As a member of the progressive funder community, I acknowledge that we typically support a thousand points of light, but we rarely connect them. As a result, these initiatives do not necessarily add up to more than the sum of their parts. Looking through a corporate campaigner’s lens, it is essential that companies be sorted into two categories: Good and Bad. This requires a label for each; one that companies want to display and leverage to their competitive advantage, and one that they must avoid or else risk becoming less competitive. This opens the doors for hundreds of NGOs across the nation to engage in a unified campaign, all feeding into the same ultimate goal, i.e., shifting capital towards a low carbon-economy. And they have plenty of leverage points for such a campaign—ranging from government and corporate procurement to infrastructure permits to institutional investors to mobilizing employees, consumers, or shareholders.

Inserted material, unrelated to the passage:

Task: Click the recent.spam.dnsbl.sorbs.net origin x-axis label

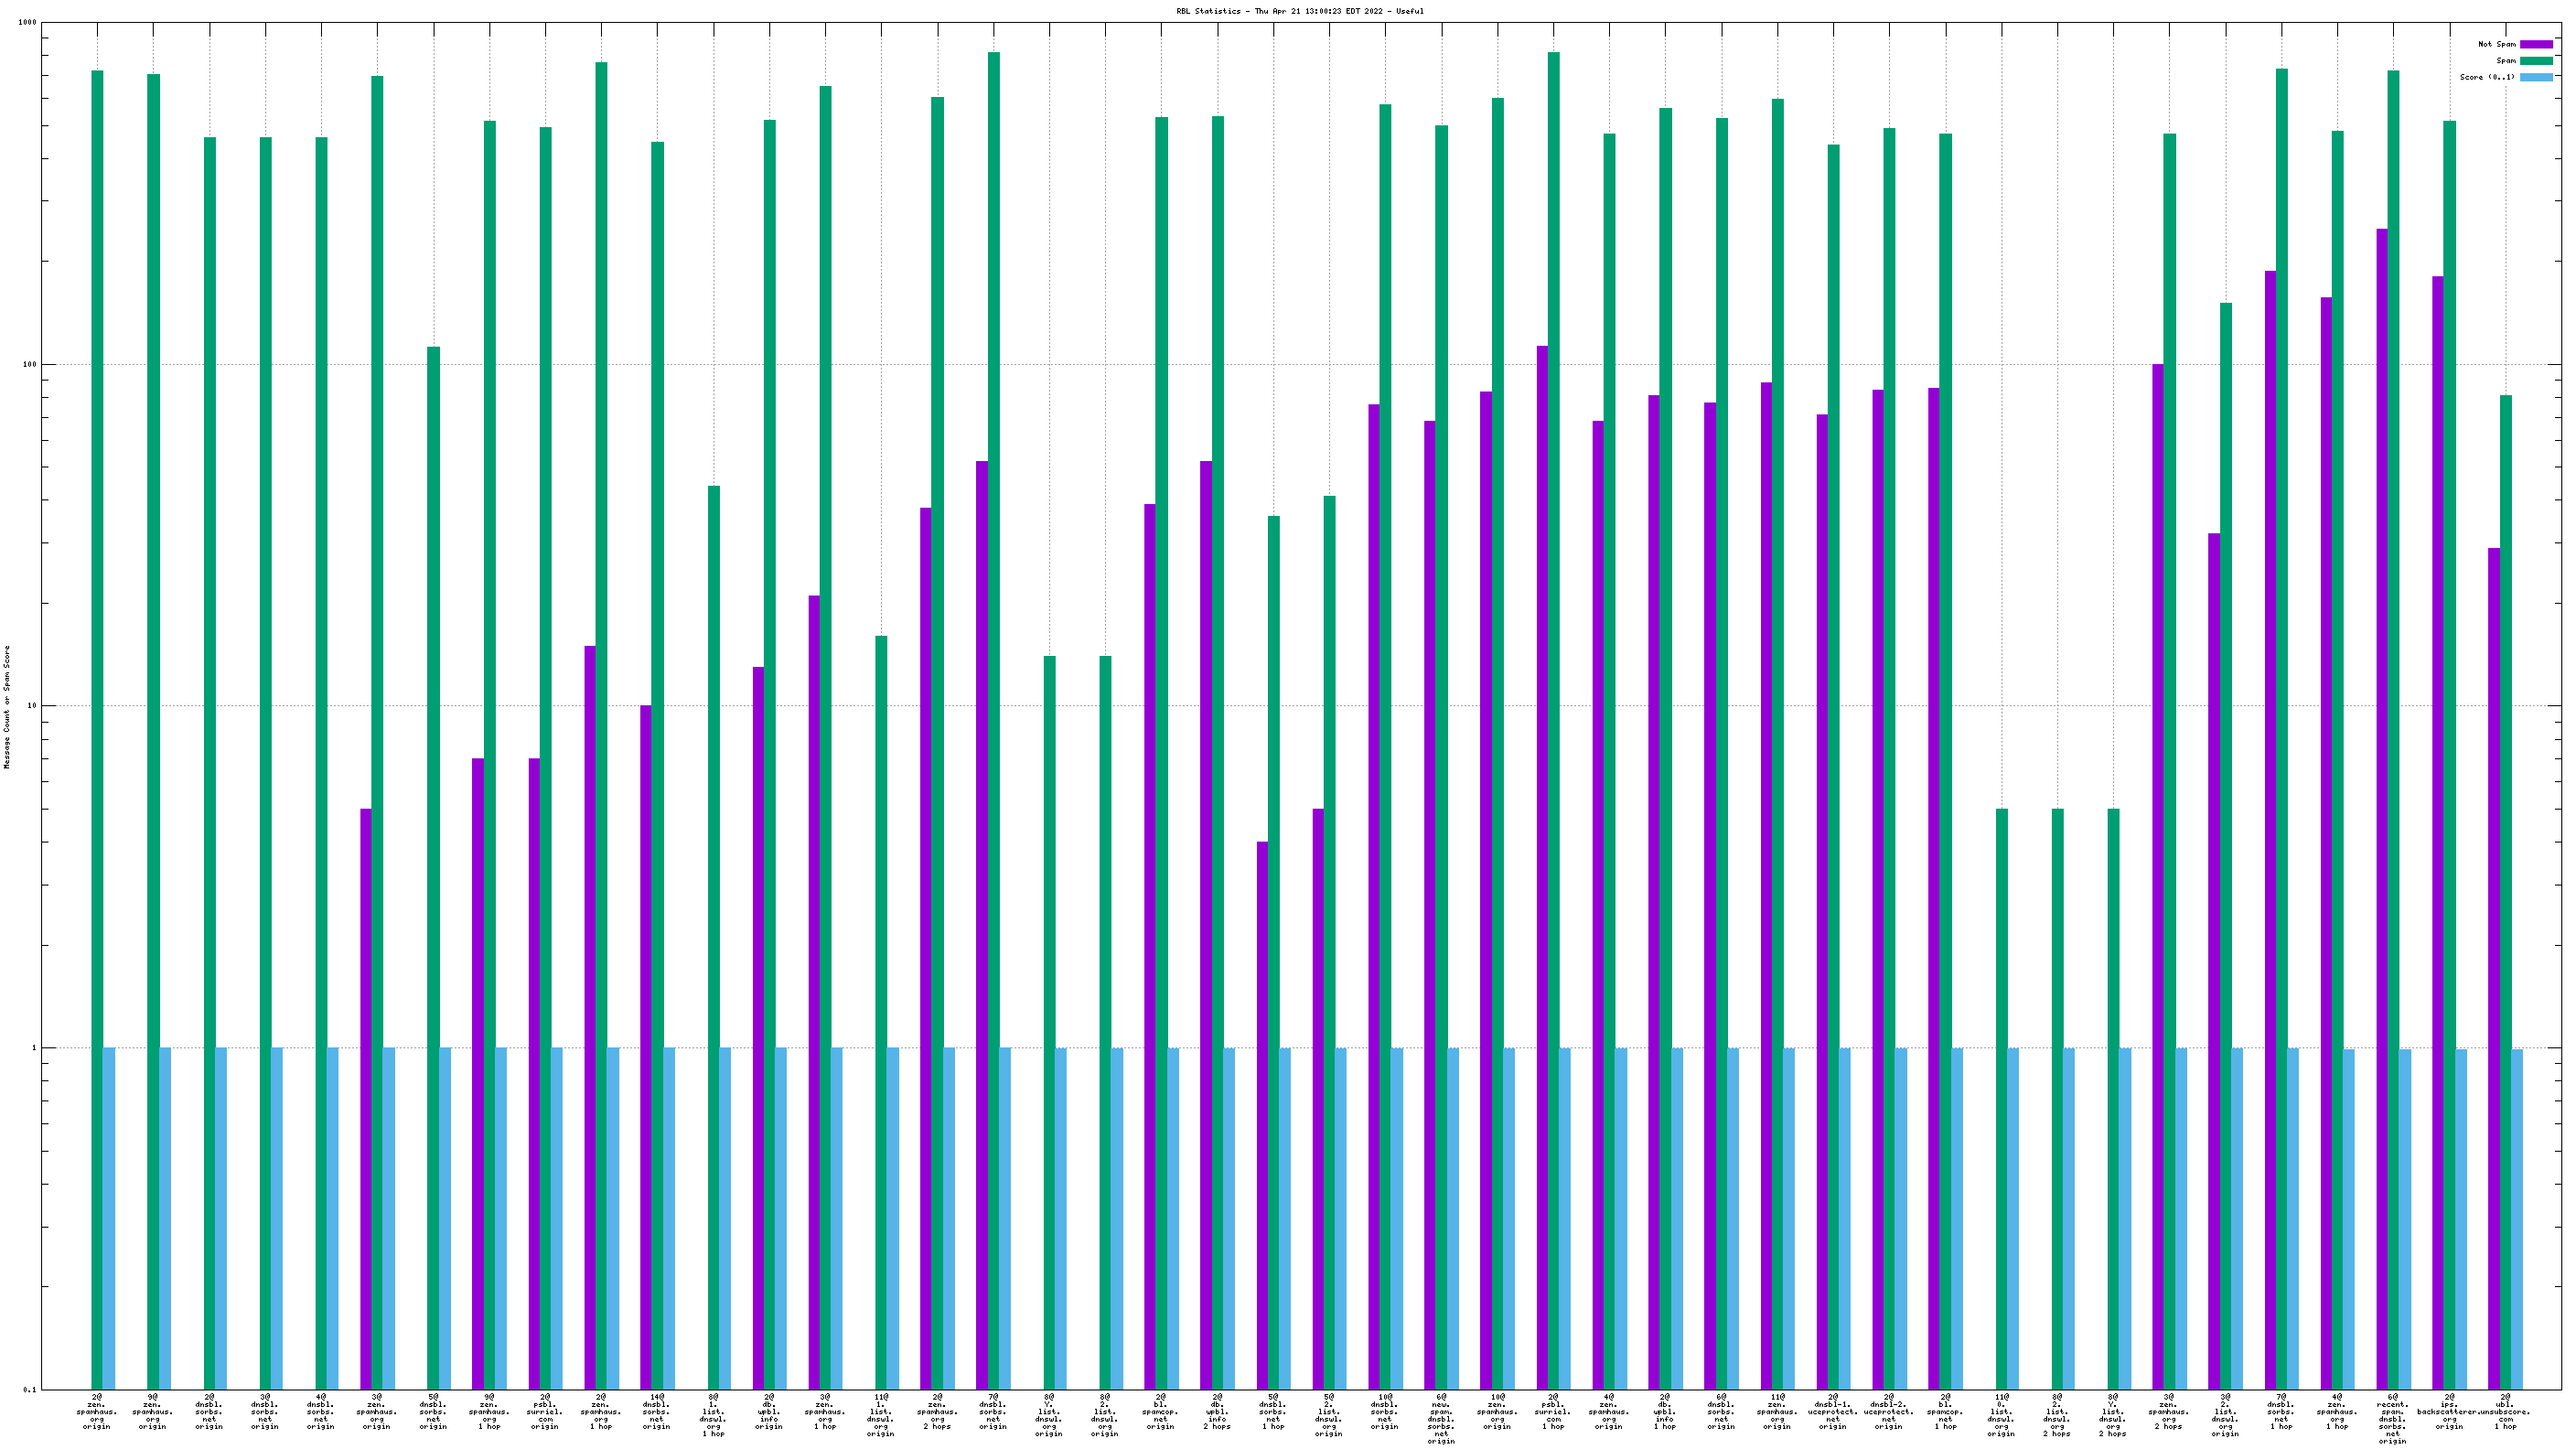Action: [2392, 1418]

It is important that civil society demand that corporations be redesigned so that they truly serve the public interest, their employees, and the environment. Getting to that point may require an interim strategy that focuses the fear of the existential threat of climate change, the economic and social devastation that it portends, and the anger that politicians like President Trump engender, on corporations who all share to a greater or lesser degree responsibility for this threat and its solution. This will require civil society organizations to come together in a way they have rarely done before to define the change we want and then produce pressure and provide the facilitation the change requires.
1. A corporate campaign is one in which the company doing the egregious activity is targeted. A markets campaign is one where the branded corporate and institutional customers of the companies that are doing the egregious activity are targeted in order to change the latter’s practices.
2. This is a system by which a company can determine how much it must reduce its carbon emissions to meet the two-degree scenario, develop a plan, set targets, and have them certified by a process created by the Carbon Disclosure Project, the World Wildlife Fund, the World Resources Institute, and the UN Global Compact.